Let us know well that the kingdom Jesus invites us into doesn’t make sense to those who are committed to one of the things on that larger “not eternal” list to which we give our highest allegiance. Educated and otherwise intelligent people are going to look at it and, convinced of their own wisdom and brilliance, declare it to be utter nonsense. Jesus here and Paul in 1 Corinthians 1-2 both note that this is intentional on God’s part. He made the message to sound foolish to ears tuned to the rhythms of this world. This is because if we try to enter His kingdom on our terms, we’ll never get in because our terms are so warped by the impact of sin on our reasoning processes.

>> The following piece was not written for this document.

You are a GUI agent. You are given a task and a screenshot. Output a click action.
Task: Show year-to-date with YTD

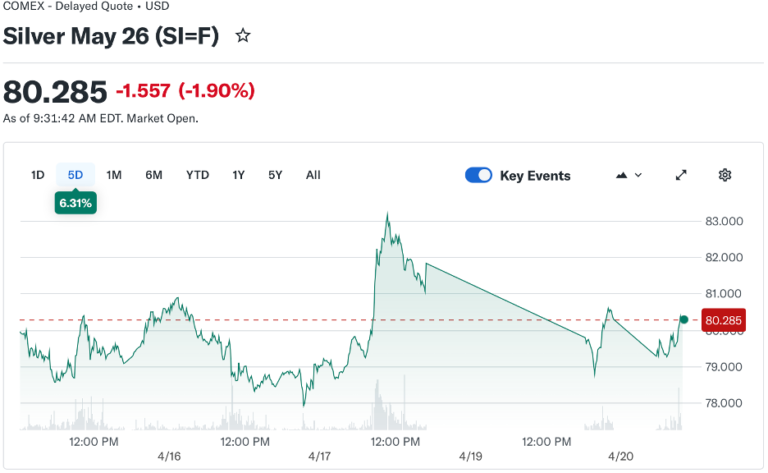197,175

We ultimately have to be willing to place our faith in Him and His word. It is unavoidably a gift of trust. But it is a gift that He will meet and reward by giving us access in Christ to this eternal kingdom. That’s what Jesus was getting at in v. 27 here. No one knows the Father, no one comes to know God personally, unless Jesus reveals Him to them. He’s our only way. He’ll receive anybody who wants to come and be introduced to God, but we’ve got to go with Him. This is why He told us to go and spread the word. This is why there are missionaries all over the world, working diligently to reduce the number of known people groups who have no access to the Gospel message to zero. In the end, no one will be able to say they didn’t get in because they didn’t know about it. That would be unjust, and God is just.
What Jesus offers us, though, when we enter into His kingdom is more than just knowledge of God. He offers us rest. He offers us rest from our burdens. Rest from our striving. Rest from feeling like everything depends on us. Rest from warring against other tribes. Rest from trying to understand everything. Rest from defending what doesn’t have to be defended. Rest from political weariness. Rest from worry about how an election went. Rest from feeling divided from friends and family members because that don’t share our politics. Rest from worrying about the state of the country if one party or the other wins the day. Rest from fear. Rest from loneliness. Rest from anger. Rest from hatred.

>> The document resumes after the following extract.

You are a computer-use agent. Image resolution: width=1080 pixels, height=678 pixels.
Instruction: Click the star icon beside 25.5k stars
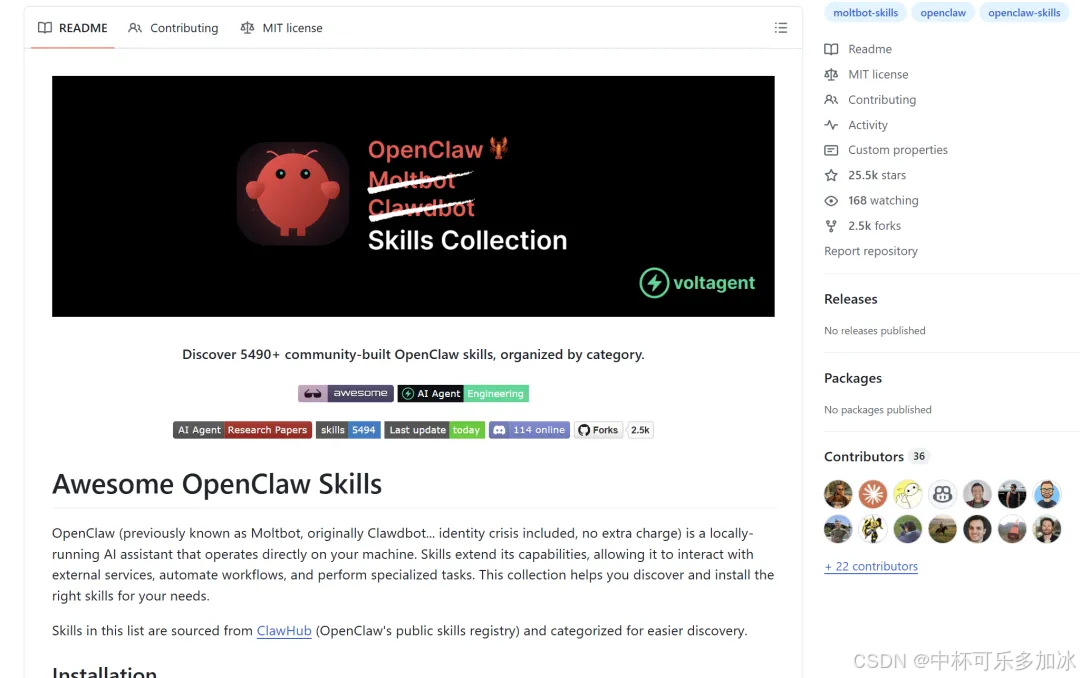[x=831, y=175]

He invites us to place our burdens on Him and to walk with Him as He teaches us how to love freely and humbly. He will journey right alongside us as we learn to show kindness to everyone regardless of who they are or where they are from. He will show us how to create communities where anyone can connect to the kind of relationships they need and have been missing out on until now. He will help us build His church where anyone and everyone can be united by something bigger than any of the other things to which they might have given their highest allegiance and even been willing to fight for, and experience common ground with and familial love from and for people they would have never otherwise met.

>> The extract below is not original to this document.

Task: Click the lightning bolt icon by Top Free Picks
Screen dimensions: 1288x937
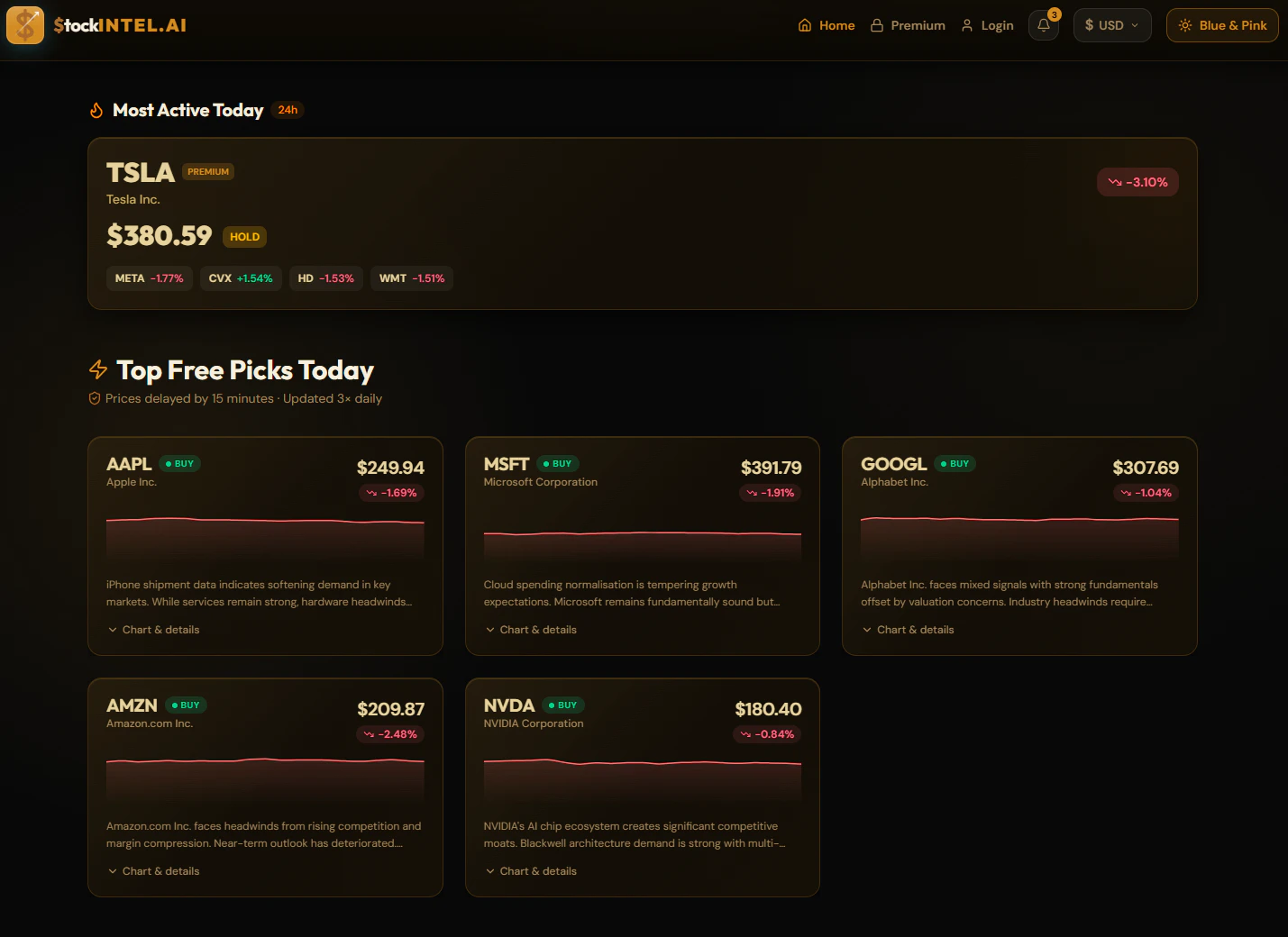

This election is probably not going to wind up spelling the end of the country all by itself. But even if it does, our kingdom as followers of Jesus will still persist. The life we have ahead of us will endure no matter what seems to rise up to get in the way. So then, let us live that life boldly and intentionally. Let us follow the path of Christ – the path of love and kindness and humility and gentleness and compassion and mercy and justice and righteousness and hope and joy and peace and goodness and faithfulness and self-control and patience and all the other things that He demonstrated for us, and which have always marked the true church since it first got started. When we do this faithfully and well, there won’t be anything that can ultimately stand in our way.